#### Document passage
Content starts

Treatment of anemia caused by chronic kidney disease or other diseases often requires repeated — and costly — injections or infusions of an artificial form of the hormone erythropoietin (EPO), which stimulates production of red blood cells.
Now a Vanderbilt-led research team has shown they can reverse anemia in mice by injecting a kind of white blood cell called a T-cell that has been genetically engineered to secrete EPO.
When the initial injection is followed by “booster shots” of antigens that cause the T-cells to proliferate and expand, they remain in the bloodstream for several weeks. Human T-cells grown in the laboratory also can be genetically modified to secrete EPO, the researchers reported April 10 in the journal Nature Communications.
While further study is necessary before this approach can be tested in patients, the findings suggest that delivery of therapeutic molecules via T-cell “trucks” may be an effective way to treat anemia and other disorders. Researchers have been trying for several years to develop alternative methods of administering hormones like EPO.
“This is an important study as it shows that T cells can be genetically modified to serve as vehicles to deliver therapeutic proteins in a live animal,” said Matthew Wilson, MD, PhD, associate professor of Medicine at Vanderbilt and the paper’s corresponding author.
“We found that we could ‘boost’ T-cells even 300 days after their delivery to an animal,” Wilson said. “This allowed us to use EPO as a model system for therapy of a disease, in our case anemia of chronic kidney disease.”
Previous studies have shown that segments of the DNA can be moved — or transposed — into T-cells to allow insertion of new genetic material. T-cells have been reprogrammed in this way to identify and destroy cancer cells in patients with leukemia or lymphoma.
The study by Wilson and his colleagues suggests that a similar “transposon system” could be used for long-term cellular delivery of therapeutic peptides. These are protein fragments that have shown promise in treating type 2 diabetes, heart disease, hormone deficiencies and other disorders.
A major limitation is that peptides are broken down and rapidly excreted by the body and they don’t travel well through biological membranes. T-cells modified to produce and deliver disease-altering cargos to their target cells may be a way to solve this problem.
Wilson’s co-authors at Vanderbilt were Richard O’Neal, PhD, Ruth Ann Veach, Rick Welch, and Lauren Woodard, PhD, and two gene therapy experts from Houston, Texas: Cliona Rooney, PhD, professor of Pediatrics at Baylor College of Medicine, and Sunandan Saha, PhD, MBA, a scientist at Bellicum Pharmaceuticals.
The research was supported in part by National Institutes of Health grants DK093660 and DK007569.

Content ends

#### List of tasks
**A.** In the anemia article, copy the text from "The study by" to "solve this problem.".
**B.** According to the anemia article, how long after delivery to an animal could the researchers still boost the T-cells?

Items from a dataset
Content starts

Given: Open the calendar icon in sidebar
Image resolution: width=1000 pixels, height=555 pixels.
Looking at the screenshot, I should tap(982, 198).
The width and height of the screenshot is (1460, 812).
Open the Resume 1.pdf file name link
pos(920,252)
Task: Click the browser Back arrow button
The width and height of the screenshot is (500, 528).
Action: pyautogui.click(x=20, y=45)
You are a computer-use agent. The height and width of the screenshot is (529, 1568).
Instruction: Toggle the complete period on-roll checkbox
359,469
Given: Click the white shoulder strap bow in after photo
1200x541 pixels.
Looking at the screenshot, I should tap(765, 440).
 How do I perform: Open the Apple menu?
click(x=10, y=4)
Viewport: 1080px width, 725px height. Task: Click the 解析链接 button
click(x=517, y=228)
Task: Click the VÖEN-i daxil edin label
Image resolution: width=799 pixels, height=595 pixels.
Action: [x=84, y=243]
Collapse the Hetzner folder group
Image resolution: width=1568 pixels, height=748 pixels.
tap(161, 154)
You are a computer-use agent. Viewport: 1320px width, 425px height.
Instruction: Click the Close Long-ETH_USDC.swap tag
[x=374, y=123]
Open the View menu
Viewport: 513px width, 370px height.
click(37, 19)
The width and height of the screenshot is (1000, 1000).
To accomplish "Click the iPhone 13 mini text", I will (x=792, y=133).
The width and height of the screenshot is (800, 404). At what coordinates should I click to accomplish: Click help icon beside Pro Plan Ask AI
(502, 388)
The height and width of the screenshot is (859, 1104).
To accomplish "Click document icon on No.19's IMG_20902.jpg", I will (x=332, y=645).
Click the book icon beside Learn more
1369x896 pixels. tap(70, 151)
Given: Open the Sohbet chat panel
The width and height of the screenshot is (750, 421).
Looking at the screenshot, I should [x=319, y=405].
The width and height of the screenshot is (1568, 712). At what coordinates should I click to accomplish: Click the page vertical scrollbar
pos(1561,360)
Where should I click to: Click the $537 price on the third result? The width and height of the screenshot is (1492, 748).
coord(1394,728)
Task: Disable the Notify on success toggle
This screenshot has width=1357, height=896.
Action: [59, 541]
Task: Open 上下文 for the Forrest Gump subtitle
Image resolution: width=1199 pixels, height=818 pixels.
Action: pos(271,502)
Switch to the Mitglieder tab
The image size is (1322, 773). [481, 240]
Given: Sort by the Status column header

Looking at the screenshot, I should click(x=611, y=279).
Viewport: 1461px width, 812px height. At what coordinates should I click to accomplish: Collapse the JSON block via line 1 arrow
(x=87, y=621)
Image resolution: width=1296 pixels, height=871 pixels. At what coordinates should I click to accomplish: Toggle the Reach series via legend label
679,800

Content ends

#### Answers below
**A.**
The study by Wilson and his colleagues suggests that a similar “transposon system” could be used for long-term cellular delivery of therapeutic peptides. These are protein fragments that have shown promise in treating type 2 diabetes, heart disease, hormone deficiencies and other disorders.
A major limitation is that peptides are broken down and rapidly excreted by the body and they don’t travel well through biological membranes. T-cells modified to produce and deliver disease-altering cargos to their target cells may be a way to solve this problem.

**B.** 300 days.